我们旨在评估生成式大型语言模型（llm）是否能够准确评估系统评价（SRs）的方法学质量。方法：选取5种泌尿外科主要期刊114篇论文。人类审稿人对每个SRs进行了重复评分，差异由第三位专家裁决。我们创建了一个定制的GPT“泌尿学AMSTAR 2质量评估器”，并使用零射击法在三次迭代中对114例SRs进行评分。我们执行了一个增强的试验，重点关注关键标准，通过使用思维链方法为每个SRs提供GPT详细的、逐步的说明。每个GPT试验的准确性、敏感性、特异性和F1评分都是根据人体结果计算的。计算三个试验的内部效度。结果：与人类结果相比，GPT总体一致性为75%，关键标准为77%，非关键标准为73%。平均F1得分为0.66。在三次迭代中，内部效度高达85%。GPT准确地将89%的研究分配到正确的总体类别中。当给出具体的、一步一步的指导时，关键标准的一致性提高到91%，整体质量评估的准确性提高到93%。结论：GPT能有效、准确地评估泌尿外科SRs的质量。

本文章由计算机程序翻译，如有差异，请以英文原文为准。

查看原文本刊更多论文

Assessing the methodologic quality of systematic reviews using generative large language models.

Introduction: We aimed to evaluate whether generative large language models (LLMs) can accurately assess the methodologic quality of systematic reviews (SRs).

Methods: A total of 114 SRs from five leading urology journals were included in the study. Human reviewers graded each of the SRs in duplicates, with differences adjudicated by a third expert. We created a customized GPT "Urology AMSTAR 2 Quality Assessor" and graded the 114 SRs in three iterations using a zero-shot method. We performed an enhanced trial focusing on critical criteria by giving GPT detailed, step-by-step instructions for each of the SRs using chain-of-thought method. Accuracy, sensitivity, specificity, and F1 score for each GPT trial was calculated against human results. Internal validity among three trials were computed.

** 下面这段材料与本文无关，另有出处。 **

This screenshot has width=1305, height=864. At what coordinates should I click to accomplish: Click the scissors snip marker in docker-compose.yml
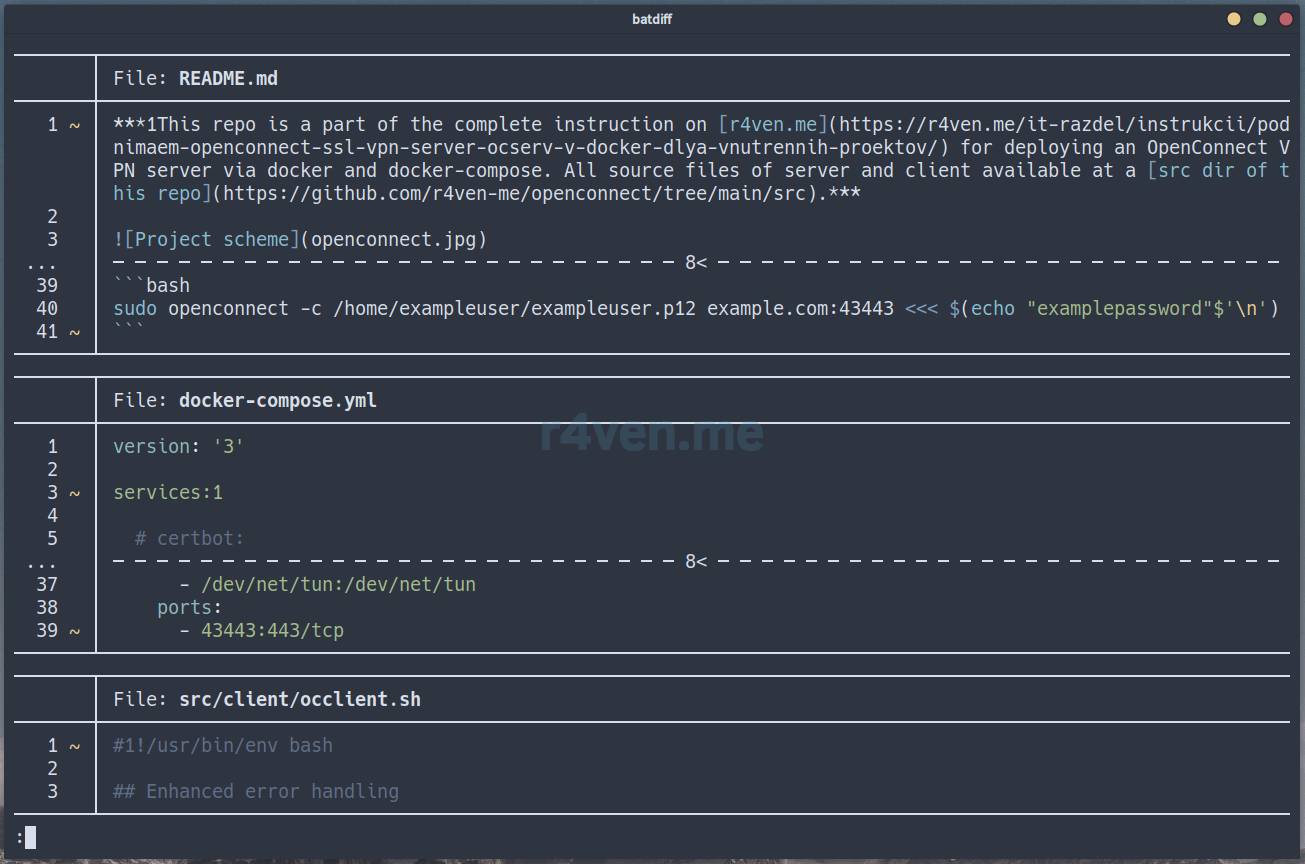point(695,562)

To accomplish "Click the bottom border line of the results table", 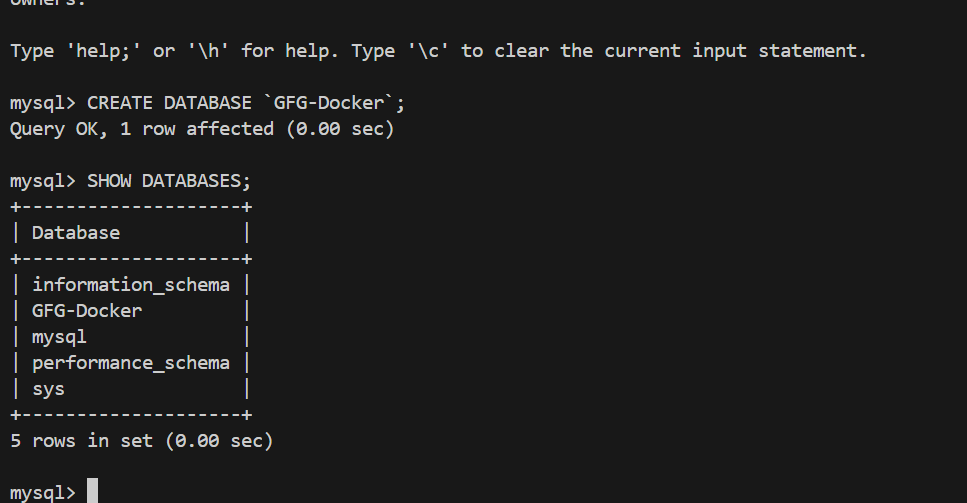I will [x=130, y=414].
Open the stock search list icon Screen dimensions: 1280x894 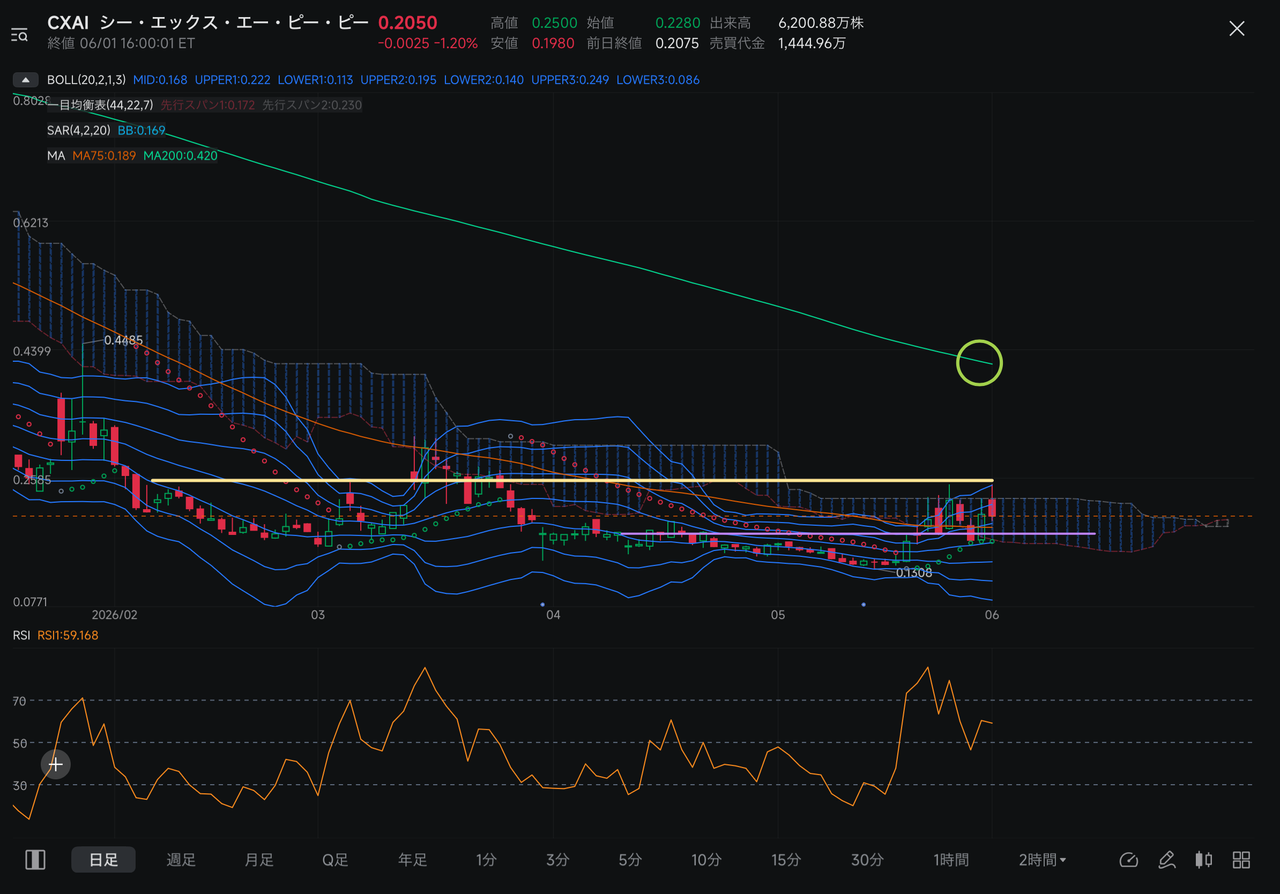point(19,35)

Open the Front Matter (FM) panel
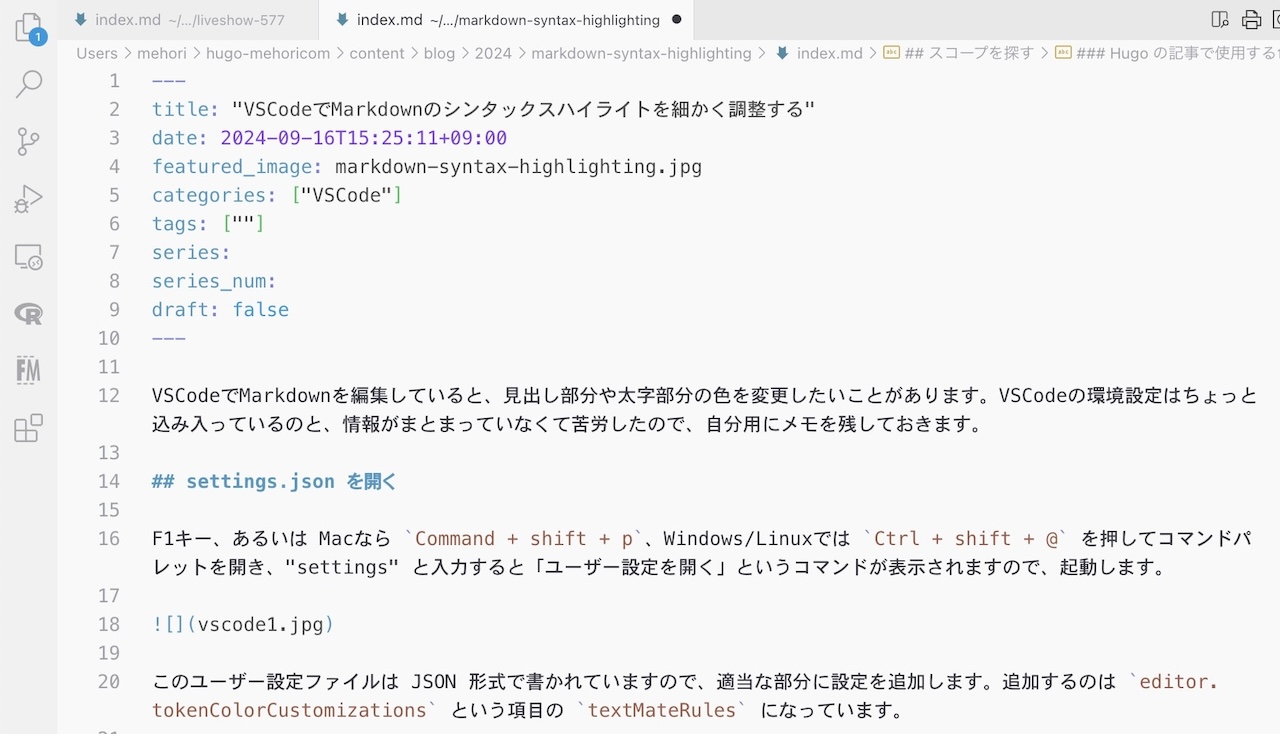[29, 371]

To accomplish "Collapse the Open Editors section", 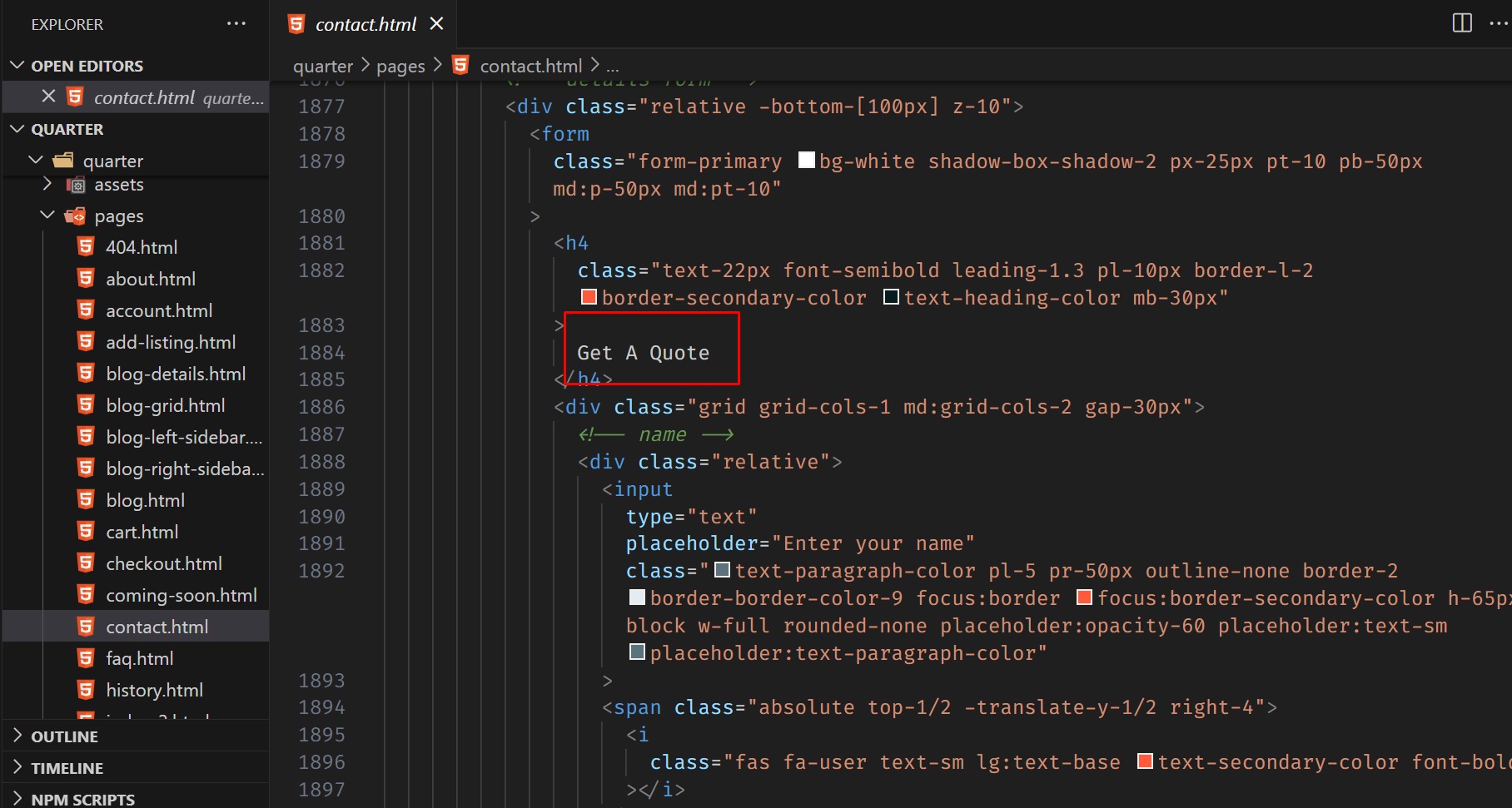I will [17, 66].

Results: GPT had an overall congruence of 75%, with 77% in critical criteria and 73% in non-critical criteria when compared to human results. The average F1 score was 0.66. There was a high internal validity at 85% among three iterations. GPT accurately assigned 89% of studies into the correct overall category. When given specific, step-by-step instructions, congruence of critical criteria improved to 91%, and overall quality assessment accuracy to 93%.

Conclusions: GPT showed promising ability to efficiently and accurately assess the quality of SRs in urology.

求助全文

通过发布文献求助，成功后即可免费获取论文全文。去求助

来源期刊

Cuaj-Canadian Urological Association Journal 医学-泌尿学与肾脏学

CiteScore

2.80

自引率

10.50%

发文量

167

审稿时长

>12 weeks

期刊介绍： CUAJ is a a peer-reviewed, open-access journal devoted to promoting the highest standard of urological patient care through the publication of timely, relevant, evidence-based research and advocacy information.